- Set problem: Rewrite every row below, swapping "screenshot" for "image" and keeping everything else the same. Omit the pictures.

- Dataset:
++++++++++

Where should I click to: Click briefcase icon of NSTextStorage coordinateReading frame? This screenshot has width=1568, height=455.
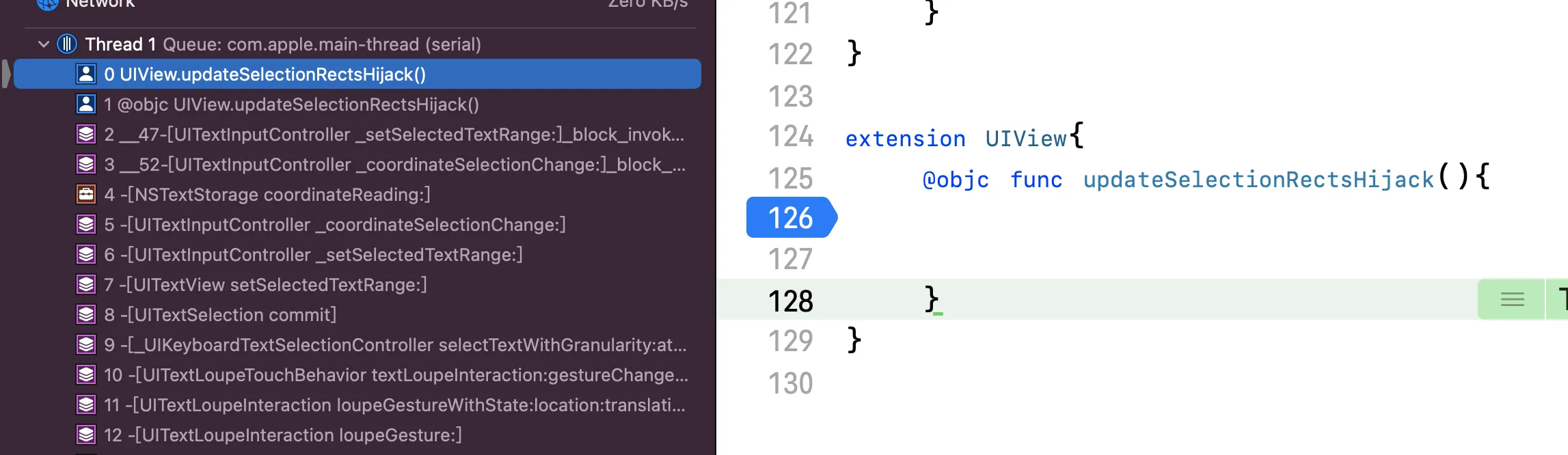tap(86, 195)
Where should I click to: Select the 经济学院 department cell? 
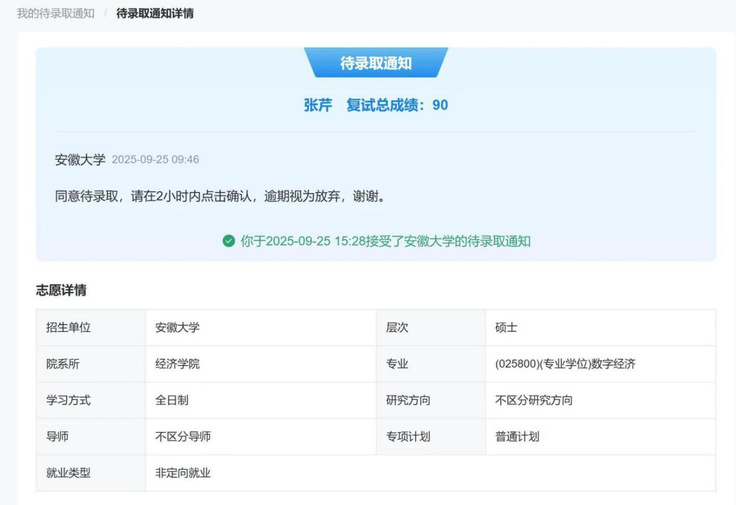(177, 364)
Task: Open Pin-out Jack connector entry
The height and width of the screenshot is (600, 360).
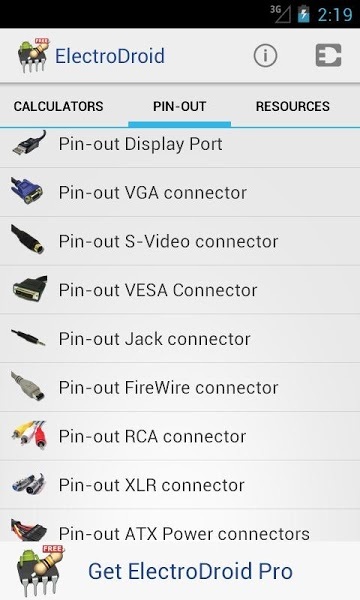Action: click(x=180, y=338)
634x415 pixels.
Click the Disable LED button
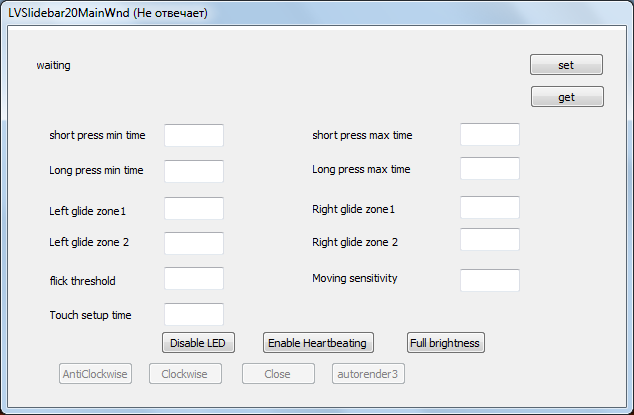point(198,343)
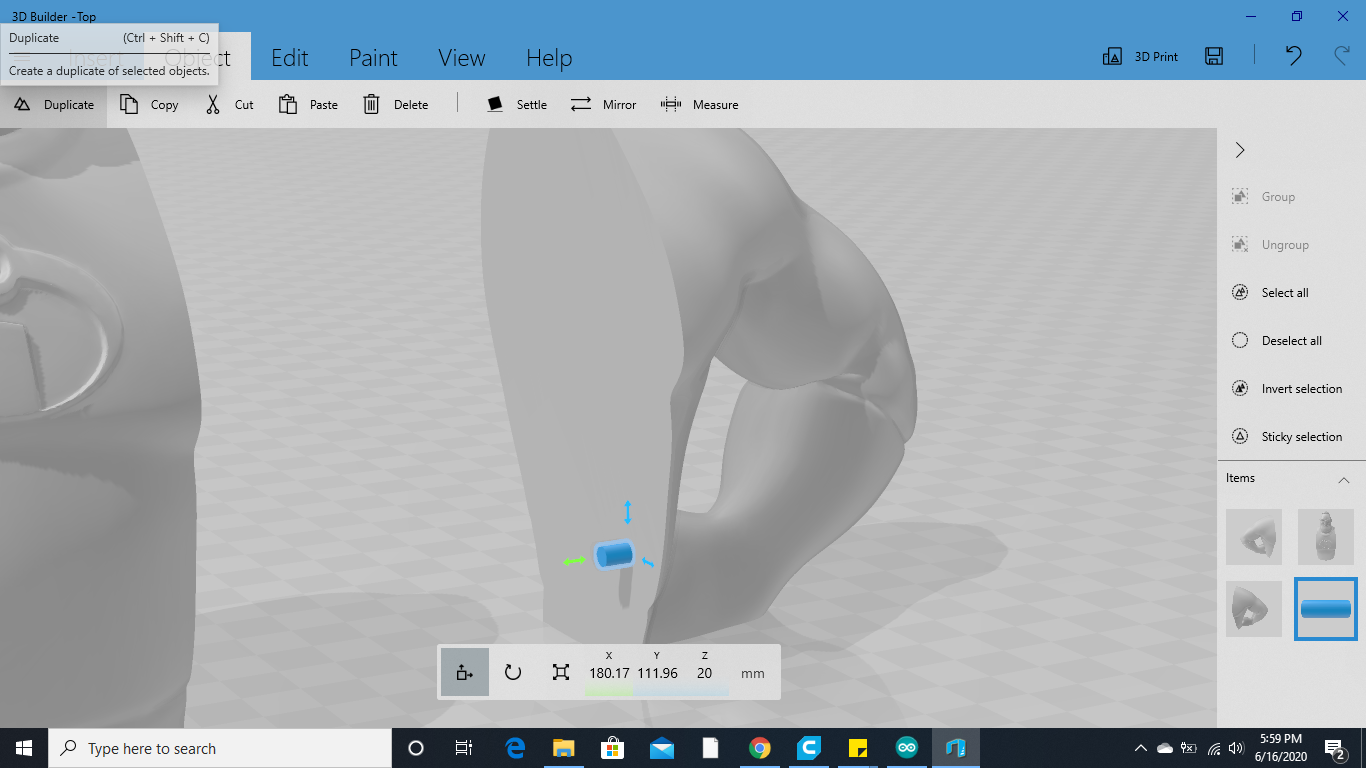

++++++++++

- Complete response:
Where should I click to: Click briefcase icon of NSTextStorage coordinateReading frame? This image has width=1568, height=455.
tap(86, 195)
Where should I click to: Select the 经济学院 department cell? 
(177, 364)
Task: Open Pin-out Jack connector entry
The height and width of the image is (600, 360).
Action: click(x=180, y=338)
634x415 pixels.
Click the Disable LED button
point(198,343)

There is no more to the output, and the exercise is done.